Au lieu de ça, on a embêté des familles. Vous avez des écoles qui ne terminaient pas à la même heure tous les soirs, et cetera, donc on a crée des situations totalement hétérogènes et inégalitaires. Donc nous allons désormais vers plus d'égalité parce qu'on fait des choses qui sont plus pragmatiques, qui correspondent au bon sens local. Et en plus parce qu'on s'intéresse évidemment aux plus fragiles et donc on va aider les communes à définir leurs activités périscolaires et à les aider.
J'ai aussi la jeunesse et la vie associative dans mes compétences. Nous allons avoir des plans pour aider à la qualité du périscolaire.
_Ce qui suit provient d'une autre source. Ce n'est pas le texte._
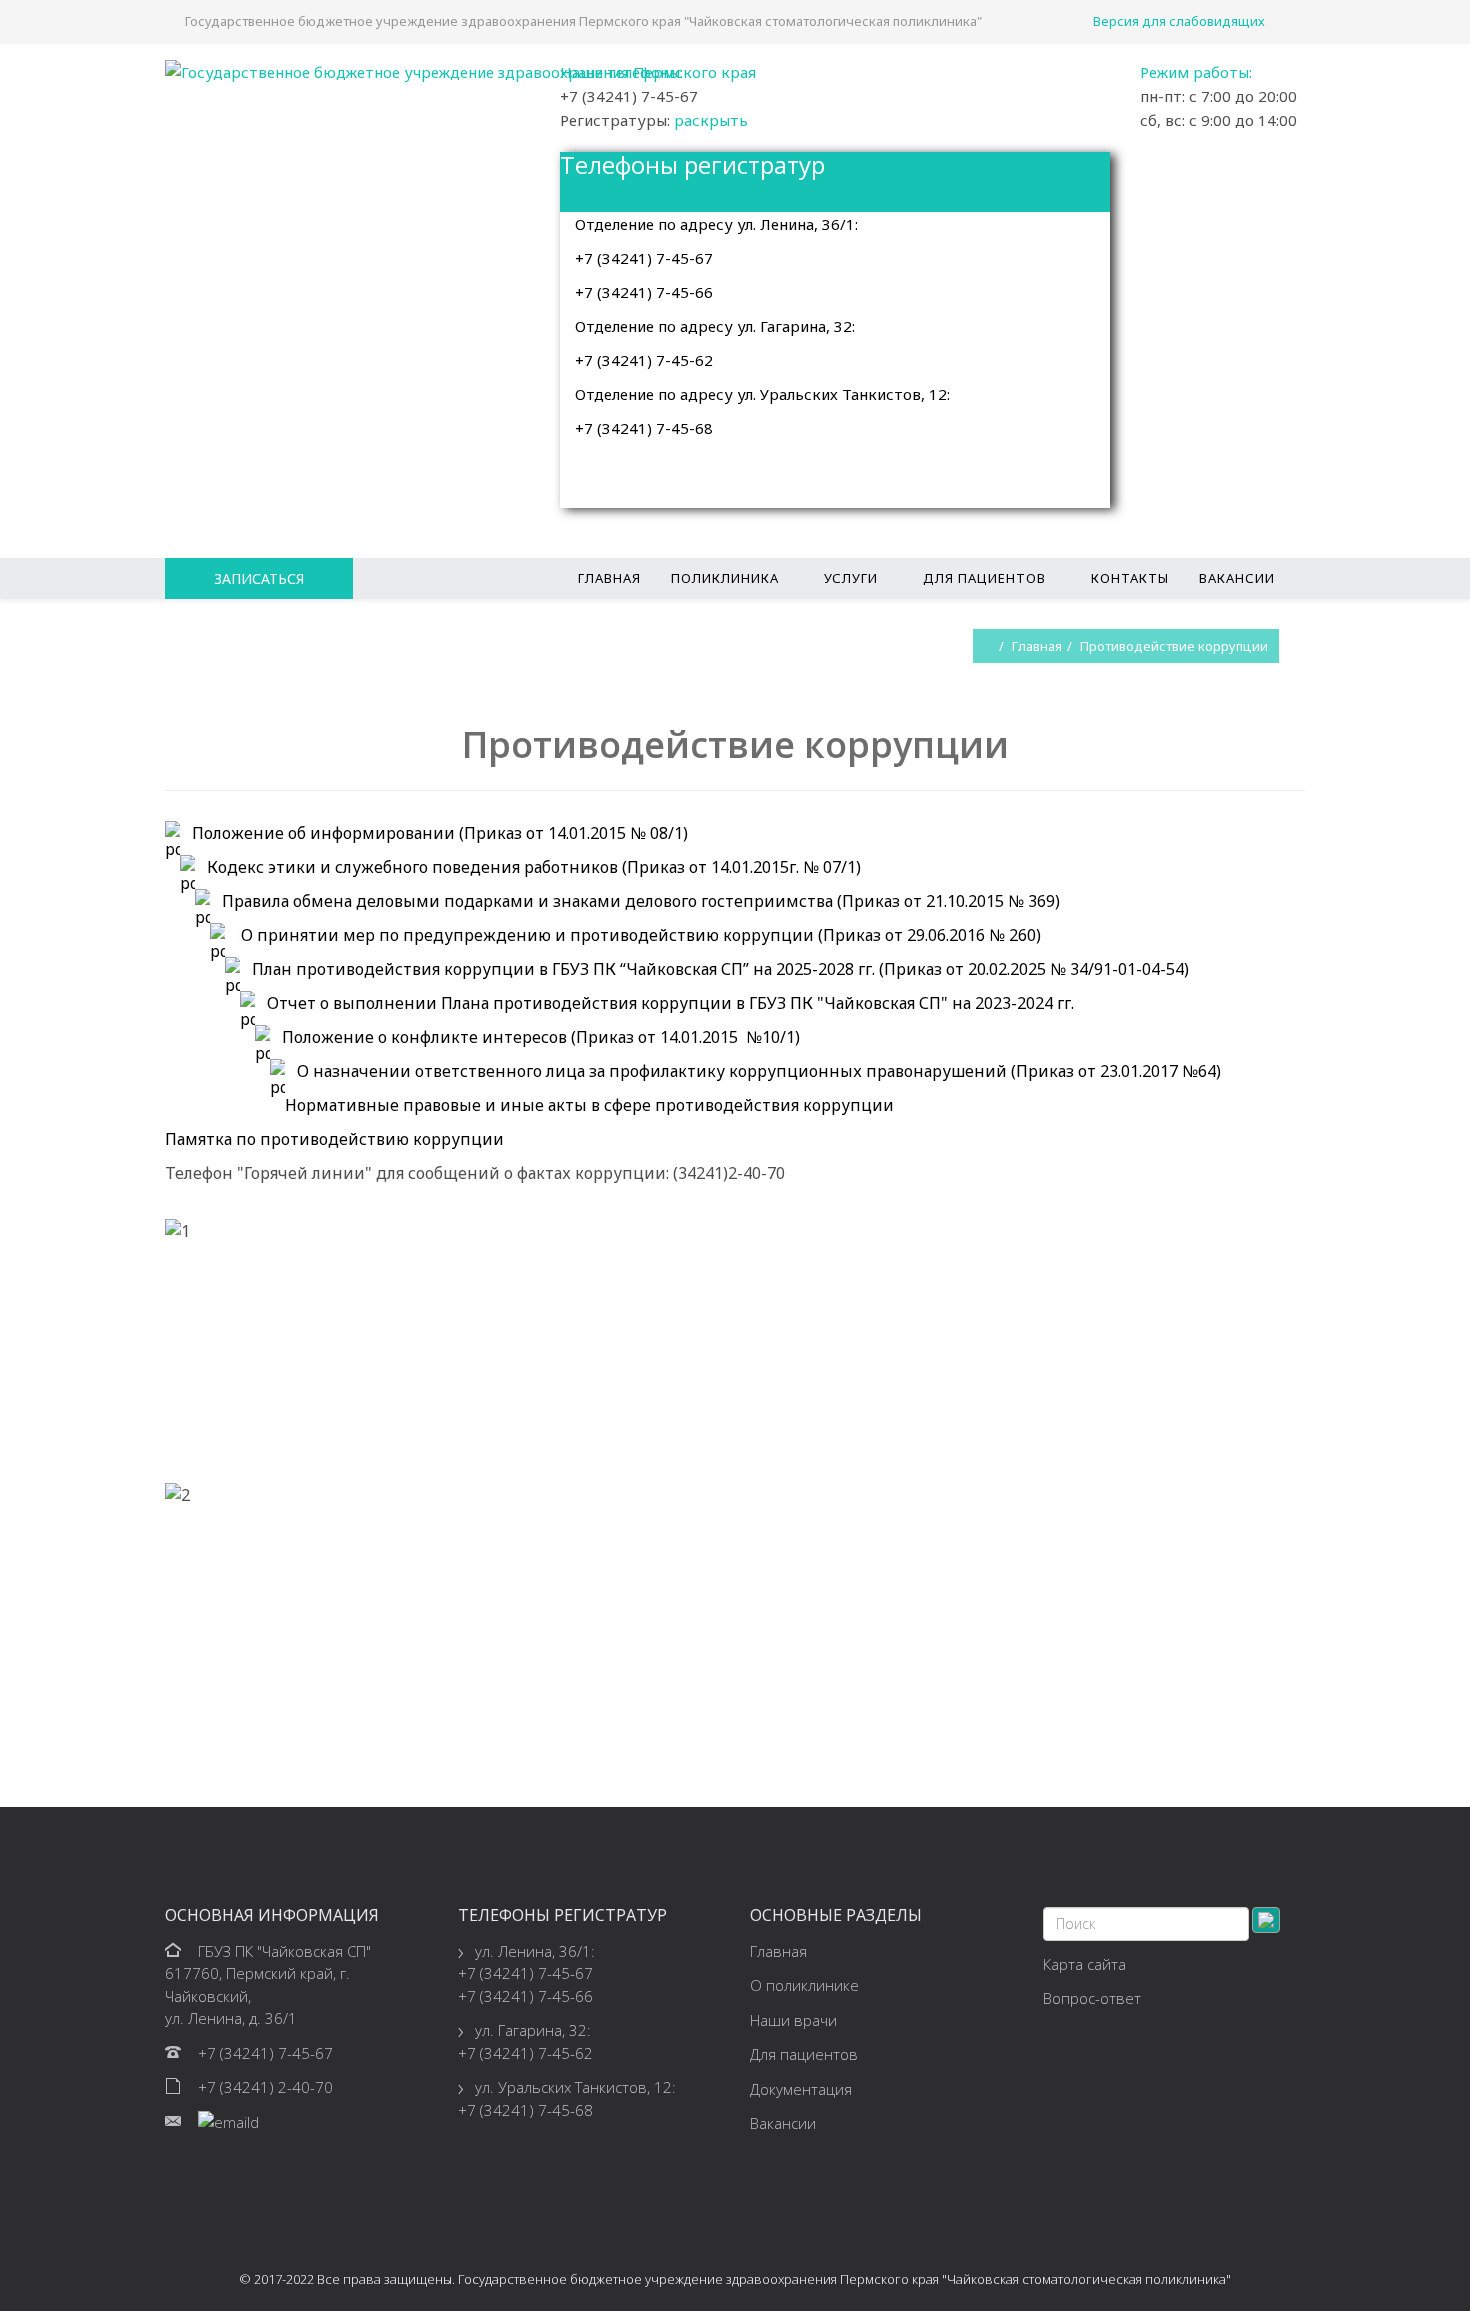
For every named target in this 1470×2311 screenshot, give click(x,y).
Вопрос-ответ (1092, 1998)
On s'est contenté des apparences dans le passé ; nous, nous allons véritablement dans un contenu pédagogique et dans un contenu périscolaire concret et efficace. [ ]
JEAN-MICHEL APHATIE
Beaucoup de dossiers évidemment dans votre ministère et alors ce vieux serpent de mer : la réforme du baccalauréat. Le Premier ministre l'a évoquée lors de son discours de politique générale, c'était le 4 juillet à l'Assemblée nationale.
EDOUARD PHILIPPE, PREMIER MINISTRE (DISCOURS DU 4 JUILLET 2017)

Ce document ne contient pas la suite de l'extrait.